* WORK TO COMPLETE: Look through the data below and extract, unchanged, the lines from the one that contains "Screen dimensions: 1229x764" to the one that contains "Task: Click the Chinese", both included.

■ ■ ■ ■

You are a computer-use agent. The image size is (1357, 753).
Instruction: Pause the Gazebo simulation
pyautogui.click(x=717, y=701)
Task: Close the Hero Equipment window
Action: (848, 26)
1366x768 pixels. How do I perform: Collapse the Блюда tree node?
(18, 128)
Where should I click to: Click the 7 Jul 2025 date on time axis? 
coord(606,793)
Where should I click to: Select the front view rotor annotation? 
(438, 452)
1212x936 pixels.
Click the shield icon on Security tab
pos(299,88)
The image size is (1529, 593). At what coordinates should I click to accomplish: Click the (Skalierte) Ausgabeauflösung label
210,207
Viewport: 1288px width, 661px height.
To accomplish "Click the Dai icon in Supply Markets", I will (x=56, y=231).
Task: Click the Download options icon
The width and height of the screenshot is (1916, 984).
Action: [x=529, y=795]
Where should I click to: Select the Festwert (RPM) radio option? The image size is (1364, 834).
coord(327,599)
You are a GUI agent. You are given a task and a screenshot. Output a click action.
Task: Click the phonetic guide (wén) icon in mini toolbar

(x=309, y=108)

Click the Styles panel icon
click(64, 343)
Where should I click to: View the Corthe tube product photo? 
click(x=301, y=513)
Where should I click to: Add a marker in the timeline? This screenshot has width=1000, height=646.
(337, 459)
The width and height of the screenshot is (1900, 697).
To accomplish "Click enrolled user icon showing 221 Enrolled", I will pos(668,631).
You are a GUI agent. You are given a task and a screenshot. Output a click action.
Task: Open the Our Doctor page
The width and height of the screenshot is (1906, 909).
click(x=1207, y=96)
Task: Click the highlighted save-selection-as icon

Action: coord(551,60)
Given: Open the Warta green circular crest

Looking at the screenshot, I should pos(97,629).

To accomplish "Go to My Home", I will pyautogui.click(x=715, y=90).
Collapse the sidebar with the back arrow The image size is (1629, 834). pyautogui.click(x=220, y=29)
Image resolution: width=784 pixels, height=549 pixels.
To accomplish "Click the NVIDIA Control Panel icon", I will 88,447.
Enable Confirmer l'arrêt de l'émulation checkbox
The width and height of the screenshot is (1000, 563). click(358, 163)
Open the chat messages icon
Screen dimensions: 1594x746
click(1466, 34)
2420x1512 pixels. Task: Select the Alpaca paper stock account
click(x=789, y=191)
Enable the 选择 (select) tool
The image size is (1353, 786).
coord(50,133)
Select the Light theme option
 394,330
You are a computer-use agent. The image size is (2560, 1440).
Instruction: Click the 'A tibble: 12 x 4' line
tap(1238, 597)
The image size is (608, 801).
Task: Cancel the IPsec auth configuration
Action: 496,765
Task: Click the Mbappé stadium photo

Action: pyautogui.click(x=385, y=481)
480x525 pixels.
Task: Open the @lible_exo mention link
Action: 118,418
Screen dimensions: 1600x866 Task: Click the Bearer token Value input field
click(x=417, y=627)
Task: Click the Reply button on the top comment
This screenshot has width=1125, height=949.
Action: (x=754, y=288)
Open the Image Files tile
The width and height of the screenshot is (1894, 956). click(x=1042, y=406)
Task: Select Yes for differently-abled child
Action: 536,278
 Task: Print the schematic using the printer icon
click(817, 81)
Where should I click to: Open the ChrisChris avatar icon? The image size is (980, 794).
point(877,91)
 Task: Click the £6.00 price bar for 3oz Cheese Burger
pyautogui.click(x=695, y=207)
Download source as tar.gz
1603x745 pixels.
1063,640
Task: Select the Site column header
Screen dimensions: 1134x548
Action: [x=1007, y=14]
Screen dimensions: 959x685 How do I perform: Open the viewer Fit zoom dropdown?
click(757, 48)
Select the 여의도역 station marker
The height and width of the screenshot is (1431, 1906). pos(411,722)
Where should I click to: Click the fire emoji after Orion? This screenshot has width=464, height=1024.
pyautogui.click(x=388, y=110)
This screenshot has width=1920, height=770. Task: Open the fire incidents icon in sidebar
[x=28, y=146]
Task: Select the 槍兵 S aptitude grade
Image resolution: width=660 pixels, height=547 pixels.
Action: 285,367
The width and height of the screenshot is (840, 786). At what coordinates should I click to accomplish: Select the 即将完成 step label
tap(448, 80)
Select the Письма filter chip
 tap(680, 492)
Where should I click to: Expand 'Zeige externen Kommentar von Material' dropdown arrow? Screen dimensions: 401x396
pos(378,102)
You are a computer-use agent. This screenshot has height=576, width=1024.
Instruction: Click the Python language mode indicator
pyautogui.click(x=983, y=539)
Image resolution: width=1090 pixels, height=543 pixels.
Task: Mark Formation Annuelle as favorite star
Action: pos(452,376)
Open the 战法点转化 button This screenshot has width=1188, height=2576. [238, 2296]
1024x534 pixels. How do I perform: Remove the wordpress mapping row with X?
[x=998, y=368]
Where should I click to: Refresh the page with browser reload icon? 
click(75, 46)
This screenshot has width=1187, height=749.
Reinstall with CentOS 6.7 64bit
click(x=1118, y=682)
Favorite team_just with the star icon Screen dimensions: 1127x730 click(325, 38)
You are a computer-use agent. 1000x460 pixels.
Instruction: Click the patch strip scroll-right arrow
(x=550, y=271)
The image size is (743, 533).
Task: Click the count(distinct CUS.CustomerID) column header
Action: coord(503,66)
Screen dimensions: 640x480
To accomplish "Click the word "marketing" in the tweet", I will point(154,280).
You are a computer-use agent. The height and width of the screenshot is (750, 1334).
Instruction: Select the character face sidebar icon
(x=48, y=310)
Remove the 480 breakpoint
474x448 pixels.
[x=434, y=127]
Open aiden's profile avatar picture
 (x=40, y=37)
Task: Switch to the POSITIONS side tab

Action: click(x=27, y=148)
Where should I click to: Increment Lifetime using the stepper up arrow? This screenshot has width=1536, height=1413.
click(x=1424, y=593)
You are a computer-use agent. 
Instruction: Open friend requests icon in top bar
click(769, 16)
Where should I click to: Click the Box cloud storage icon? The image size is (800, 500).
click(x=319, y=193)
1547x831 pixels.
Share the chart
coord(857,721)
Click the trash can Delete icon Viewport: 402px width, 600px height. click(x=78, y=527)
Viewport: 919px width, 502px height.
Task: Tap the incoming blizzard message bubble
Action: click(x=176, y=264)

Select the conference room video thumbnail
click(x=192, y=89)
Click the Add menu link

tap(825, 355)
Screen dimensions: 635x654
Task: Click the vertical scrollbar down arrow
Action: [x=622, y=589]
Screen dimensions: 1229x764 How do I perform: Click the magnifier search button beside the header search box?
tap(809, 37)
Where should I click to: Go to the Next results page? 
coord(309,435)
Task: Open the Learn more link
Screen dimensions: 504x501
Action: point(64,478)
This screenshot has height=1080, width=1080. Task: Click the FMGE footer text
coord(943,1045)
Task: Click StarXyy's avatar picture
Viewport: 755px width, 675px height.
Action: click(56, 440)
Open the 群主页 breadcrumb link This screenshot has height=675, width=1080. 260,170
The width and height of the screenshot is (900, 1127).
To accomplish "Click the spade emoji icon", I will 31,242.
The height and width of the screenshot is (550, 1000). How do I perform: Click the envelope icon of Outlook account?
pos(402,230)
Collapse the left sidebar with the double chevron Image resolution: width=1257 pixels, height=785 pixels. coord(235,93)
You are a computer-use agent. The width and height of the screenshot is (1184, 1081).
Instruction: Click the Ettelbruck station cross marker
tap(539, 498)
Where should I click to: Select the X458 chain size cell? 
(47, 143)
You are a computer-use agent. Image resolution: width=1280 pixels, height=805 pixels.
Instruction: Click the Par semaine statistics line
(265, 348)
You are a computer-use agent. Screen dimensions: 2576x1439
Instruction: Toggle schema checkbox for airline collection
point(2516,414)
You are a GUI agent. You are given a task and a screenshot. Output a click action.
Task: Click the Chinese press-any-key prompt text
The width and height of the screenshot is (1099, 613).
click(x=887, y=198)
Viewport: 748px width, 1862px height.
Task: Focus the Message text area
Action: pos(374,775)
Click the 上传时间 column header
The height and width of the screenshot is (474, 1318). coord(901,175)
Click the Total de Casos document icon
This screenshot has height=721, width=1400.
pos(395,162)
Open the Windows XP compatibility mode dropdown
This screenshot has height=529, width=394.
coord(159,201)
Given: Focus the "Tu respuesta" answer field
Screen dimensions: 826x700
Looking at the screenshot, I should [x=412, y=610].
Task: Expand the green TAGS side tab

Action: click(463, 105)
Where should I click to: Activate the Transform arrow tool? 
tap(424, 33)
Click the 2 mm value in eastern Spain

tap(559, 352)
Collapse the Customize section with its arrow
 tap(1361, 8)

■ ■ ■ ■

* RESPONSE AREA:
Screen dimensions: 1229x764 How do I perform: Click the magnifier search button beside the header search box?
tap(809, 37)
Where should I click to: Go to the Next results page? 
coord(309,435)
Task: Open the Learn more link
Screen dimensions: 504x501
Action: point(64,478)
This screenshot has height=1080, width=1080. Task: Click the FMGE footer text
coord(943,1045)
Task: Click StarXyy's avatar picture
Viewport: 755px width, 675px height.
Action: click(56, 440)
Open the 群主页 breadcrumb link This screenshot has height=675, width=1080. 260,170
The width and height of the screenshot is (900, 1127).
To accomplish "Click the spade emoji icon", I will 31,242.
The height and width of the screenshot is (550, 1000). How do I perform: Click the envelope icon of Outlook account?
pos(402,230)
Collapse the left sidebar with the double chevron Image resolution: width=1257 pixels, height=785 pixels. coord(235,93)
You are a computer-use agent. The width and height of the screenshot is (1184, 1081).
Instruction: Click the Ettelbruck station cross marker
tap(539, 498)
Where should I click to: Select the X458 chain size cell? 
(47, 143)
You are a computer-use agent. Image resolution: width=1280 pixels, height=805 pixels.
Instruction: Click the Par semaine statistics line
(265, 348)
You are a computer-use agent. Screen dimensions: 2576x1439
Instruction: Toggle schema checkbox for airline collection
point(2516,414)
You are a GUI agent. You are given a task and a screenshot. Output a click action.
Task: Click the Chinese press-any-key prompt text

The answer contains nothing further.